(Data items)
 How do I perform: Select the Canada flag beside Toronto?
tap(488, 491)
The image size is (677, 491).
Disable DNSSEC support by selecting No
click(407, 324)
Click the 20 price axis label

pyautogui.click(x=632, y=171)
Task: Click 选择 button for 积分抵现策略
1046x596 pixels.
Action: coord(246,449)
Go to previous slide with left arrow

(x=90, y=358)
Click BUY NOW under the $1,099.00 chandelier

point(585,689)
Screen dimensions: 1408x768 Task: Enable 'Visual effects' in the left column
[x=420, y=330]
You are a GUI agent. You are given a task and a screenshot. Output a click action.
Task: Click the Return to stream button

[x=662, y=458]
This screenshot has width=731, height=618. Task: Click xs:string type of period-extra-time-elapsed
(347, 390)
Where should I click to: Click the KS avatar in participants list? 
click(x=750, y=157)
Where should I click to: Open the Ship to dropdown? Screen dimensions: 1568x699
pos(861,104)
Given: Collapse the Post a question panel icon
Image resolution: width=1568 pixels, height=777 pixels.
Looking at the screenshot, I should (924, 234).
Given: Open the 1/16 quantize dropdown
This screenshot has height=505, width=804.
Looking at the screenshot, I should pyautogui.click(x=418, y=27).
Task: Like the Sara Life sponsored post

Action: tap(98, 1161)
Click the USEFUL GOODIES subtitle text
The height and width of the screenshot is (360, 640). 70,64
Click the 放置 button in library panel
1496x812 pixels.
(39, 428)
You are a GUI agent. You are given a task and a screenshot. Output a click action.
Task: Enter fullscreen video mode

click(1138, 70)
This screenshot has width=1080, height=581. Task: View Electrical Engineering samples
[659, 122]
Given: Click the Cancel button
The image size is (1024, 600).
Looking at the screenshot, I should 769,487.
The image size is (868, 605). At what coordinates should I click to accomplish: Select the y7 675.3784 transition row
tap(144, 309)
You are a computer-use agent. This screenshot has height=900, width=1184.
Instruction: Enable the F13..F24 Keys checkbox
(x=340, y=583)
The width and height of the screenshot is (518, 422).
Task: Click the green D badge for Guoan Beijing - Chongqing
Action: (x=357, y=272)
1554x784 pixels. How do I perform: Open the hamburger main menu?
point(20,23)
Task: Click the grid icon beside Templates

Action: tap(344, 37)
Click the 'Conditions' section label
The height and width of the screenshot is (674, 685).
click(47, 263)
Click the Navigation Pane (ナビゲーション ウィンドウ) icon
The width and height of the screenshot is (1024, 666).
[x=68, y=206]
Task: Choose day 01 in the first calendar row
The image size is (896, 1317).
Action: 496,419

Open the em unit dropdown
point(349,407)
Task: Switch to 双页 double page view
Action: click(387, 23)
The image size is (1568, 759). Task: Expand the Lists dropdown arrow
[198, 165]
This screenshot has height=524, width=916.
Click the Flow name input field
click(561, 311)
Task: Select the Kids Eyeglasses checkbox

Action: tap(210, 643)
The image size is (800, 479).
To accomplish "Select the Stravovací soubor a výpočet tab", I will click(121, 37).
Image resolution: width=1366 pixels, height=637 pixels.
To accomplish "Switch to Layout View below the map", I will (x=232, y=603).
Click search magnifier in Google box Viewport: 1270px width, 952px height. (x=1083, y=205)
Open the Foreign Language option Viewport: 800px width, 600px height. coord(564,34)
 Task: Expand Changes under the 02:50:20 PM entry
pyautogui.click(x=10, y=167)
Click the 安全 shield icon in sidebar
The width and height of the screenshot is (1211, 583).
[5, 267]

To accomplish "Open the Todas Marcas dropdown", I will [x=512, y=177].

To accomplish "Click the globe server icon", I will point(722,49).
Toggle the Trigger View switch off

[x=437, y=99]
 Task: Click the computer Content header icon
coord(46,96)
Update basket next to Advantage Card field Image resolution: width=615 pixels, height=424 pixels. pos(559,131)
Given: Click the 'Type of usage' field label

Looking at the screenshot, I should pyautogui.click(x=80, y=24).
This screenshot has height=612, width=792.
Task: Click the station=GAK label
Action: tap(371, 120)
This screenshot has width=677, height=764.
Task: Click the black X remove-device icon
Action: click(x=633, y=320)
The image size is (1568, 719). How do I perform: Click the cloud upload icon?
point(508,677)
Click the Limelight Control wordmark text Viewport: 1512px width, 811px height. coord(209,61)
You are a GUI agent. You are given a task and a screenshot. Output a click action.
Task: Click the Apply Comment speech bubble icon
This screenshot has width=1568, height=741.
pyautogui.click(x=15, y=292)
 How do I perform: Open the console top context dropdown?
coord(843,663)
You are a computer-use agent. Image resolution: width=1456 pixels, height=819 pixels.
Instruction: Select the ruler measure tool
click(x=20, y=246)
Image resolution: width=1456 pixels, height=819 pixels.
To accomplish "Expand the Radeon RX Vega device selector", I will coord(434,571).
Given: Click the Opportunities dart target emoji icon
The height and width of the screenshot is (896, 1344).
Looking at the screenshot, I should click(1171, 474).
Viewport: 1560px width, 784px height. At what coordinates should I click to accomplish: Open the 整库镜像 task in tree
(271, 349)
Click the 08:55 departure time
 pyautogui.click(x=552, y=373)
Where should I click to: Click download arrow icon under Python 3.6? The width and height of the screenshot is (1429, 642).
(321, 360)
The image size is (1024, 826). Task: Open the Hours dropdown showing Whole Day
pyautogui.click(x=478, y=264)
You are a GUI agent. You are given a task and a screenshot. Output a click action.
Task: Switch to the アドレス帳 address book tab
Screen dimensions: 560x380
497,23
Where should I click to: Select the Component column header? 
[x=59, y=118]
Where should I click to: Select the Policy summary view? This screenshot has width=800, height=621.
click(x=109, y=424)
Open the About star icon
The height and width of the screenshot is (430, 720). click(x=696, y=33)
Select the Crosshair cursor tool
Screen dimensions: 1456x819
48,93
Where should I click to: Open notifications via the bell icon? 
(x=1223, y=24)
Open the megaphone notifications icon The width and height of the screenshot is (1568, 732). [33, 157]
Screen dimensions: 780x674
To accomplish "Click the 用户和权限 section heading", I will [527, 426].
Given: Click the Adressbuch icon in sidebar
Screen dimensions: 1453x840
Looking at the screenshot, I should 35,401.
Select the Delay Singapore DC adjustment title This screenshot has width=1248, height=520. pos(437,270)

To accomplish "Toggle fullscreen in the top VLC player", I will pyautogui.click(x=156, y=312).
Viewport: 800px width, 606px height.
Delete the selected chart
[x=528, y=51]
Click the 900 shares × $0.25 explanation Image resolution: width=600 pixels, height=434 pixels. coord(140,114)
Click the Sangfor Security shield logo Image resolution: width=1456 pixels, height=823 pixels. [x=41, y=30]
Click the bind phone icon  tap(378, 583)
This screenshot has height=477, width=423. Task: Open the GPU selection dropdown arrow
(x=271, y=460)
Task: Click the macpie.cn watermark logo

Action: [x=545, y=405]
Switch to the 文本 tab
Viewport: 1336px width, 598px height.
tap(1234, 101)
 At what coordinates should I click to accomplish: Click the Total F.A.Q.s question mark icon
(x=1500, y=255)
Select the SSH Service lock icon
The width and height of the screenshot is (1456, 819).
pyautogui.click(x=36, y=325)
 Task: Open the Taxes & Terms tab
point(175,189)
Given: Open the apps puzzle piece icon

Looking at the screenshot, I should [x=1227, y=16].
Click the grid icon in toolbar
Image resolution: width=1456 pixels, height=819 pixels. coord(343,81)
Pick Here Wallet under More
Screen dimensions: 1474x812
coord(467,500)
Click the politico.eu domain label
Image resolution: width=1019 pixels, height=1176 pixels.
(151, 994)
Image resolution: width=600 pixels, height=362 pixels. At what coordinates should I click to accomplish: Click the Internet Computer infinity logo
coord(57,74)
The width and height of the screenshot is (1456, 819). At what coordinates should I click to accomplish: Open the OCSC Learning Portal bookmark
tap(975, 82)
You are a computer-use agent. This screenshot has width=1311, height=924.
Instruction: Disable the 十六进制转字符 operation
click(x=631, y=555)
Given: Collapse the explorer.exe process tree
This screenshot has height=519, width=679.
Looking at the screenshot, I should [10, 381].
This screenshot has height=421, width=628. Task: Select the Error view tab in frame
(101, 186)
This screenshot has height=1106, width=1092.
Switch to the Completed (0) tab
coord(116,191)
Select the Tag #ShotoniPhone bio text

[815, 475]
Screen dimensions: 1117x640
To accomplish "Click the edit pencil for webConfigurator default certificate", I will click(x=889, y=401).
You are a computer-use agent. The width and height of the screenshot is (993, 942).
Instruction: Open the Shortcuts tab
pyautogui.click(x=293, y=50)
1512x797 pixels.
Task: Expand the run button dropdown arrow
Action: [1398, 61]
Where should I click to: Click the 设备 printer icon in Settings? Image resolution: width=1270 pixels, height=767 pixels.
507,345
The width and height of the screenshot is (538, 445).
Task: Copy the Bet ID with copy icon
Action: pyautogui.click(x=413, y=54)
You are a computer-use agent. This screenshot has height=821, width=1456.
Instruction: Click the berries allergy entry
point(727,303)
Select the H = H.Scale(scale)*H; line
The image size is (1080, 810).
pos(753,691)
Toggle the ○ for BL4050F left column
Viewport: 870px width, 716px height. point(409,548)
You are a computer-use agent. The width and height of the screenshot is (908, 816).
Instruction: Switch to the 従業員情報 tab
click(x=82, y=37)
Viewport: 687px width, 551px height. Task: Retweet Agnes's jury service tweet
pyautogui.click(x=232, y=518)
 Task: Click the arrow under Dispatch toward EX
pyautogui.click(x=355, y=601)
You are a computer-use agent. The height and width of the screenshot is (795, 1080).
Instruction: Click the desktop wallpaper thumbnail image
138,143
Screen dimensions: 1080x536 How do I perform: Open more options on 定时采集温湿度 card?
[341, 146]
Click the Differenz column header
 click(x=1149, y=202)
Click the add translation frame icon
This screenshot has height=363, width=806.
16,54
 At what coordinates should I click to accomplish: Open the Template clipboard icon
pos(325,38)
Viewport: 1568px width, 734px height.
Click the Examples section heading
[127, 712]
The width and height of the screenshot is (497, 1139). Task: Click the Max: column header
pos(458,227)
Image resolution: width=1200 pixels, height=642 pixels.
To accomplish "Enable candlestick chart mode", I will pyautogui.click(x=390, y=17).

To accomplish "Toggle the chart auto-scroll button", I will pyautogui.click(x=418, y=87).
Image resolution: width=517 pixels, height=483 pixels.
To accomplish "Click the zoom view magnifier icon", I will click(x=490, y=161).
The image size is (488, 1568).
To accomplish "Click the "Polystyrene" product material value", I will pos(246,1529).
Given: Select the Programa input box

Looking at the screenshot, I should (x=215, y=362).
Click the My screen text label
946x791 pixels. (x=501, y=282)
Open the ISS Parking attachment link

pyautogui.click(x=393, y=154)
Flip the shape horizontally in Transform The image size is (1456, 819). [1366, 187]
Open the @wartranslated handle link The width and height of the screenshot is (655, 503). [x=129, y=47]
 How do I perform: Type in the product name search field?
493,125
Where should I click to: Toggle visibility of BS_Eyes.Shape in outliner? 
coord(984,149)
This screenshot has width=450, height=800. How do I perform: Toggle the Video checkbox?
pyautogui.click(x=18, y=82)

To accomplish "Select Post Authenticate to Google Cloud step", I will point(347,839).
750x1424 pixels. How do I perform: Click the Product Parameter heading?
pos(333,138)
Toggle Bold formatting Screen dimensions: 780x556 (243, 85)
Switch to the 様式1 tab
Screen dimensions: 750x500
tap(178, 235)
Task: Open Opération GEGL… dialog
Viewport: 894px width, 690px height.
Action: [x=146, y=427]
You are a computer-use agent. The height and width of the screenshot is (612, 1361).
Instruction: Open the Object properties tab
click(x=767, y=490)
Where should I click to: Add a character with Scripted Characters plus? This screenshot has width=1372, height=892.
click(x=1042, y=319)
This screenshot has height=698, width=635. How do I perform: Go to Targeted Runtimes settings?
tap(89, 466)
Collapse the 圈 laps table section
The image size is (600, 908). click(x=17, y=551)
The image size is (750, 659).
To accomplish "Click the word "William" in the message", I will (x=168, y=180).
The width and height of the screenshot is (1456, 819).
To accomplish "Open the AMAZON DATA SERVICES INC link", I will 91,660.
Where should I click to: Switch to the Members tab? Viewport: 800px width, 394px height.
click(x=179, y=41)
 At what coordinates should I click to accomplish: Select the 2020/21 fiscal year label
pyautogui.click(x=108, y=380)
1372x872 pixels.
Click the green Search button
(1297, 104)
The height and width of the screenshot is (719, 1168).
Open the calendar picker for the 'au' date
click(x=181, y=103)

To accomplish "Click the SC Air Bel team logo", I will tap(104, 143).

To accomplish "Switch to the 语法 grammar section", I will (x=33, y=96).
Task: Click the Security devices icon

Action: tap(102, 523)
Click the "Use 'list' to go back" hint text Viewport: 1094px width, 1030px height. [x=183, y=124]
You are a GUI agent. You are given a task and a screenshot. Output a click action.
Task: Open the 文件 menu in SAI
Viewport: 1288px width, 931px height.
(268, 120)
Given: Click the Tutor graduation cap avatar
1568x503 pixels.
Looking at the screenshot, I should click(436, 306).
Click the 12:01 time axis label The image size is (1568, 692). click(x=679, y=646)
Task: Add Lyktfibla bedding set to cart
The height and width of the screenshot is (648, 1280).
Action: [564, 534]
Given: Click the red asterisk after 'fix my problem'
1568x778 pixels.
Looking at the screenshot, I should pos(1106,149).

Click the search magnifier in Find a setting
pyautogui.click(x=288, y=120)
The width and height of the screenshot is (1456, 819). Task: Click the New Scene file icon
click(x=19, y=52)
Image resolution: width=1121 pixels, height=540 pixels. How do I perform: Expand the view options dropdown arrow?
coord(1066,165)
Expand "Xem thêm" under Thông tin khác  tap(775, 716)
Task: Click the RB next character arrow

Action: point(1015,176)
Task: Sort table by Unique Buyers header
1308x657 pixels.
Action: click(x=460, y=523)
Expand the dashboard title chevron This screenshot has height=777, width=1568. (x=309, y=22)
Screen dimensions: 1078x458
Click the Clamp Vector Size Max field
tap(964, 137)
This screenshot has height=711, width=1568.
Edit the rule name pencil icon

### TASK
Can you reproduce, word for word, the lines starting at the one that contains "Click the 12:01" and continuing through the end of the records?

### FULL RESPONSE
Click the 12:01 time axis label The image size is (1568, 692). click(x=679, y=646)
Task: Add Lyktfibla bedding set to cart
The height and width of the screenshot is (648, 1280).
Action: [564, 534]
Given: Click the red asterisk after 'fix my problem'
1568x778 pixels.
Looking at the screenshot, I should pos(1106,149).

Click the search magnifier in Find a setting
pyautogui.click(x=288, y=120)
The width and height of the screenshot is (1456, 819). Task: Click the New Scene file icon
click(x=19, y=52)
Image resolution: width=1121 pixels, height=540 pixels. How do I perform: Expand the view options dropdown arrow?
coord(1066,165)
Expand "Xem thêm" under Thông tin khác  tap(775, 716)
Task: Click the RB next character arrow

Action: point(1015,176)
Task: Sort table by Unique Buyers header
1308x657 pixels.
Action: click(x=460, y=523)
Expand the dashboard title chevron This screenshot has height=777, width=1568. (x=309, y=22)
Screen dimensions: 1078x458
Click the Clamp Vector Size Max field
tap(964, 137)
This screenshot has height=711, width=1568.
Edit the rule name pencil icon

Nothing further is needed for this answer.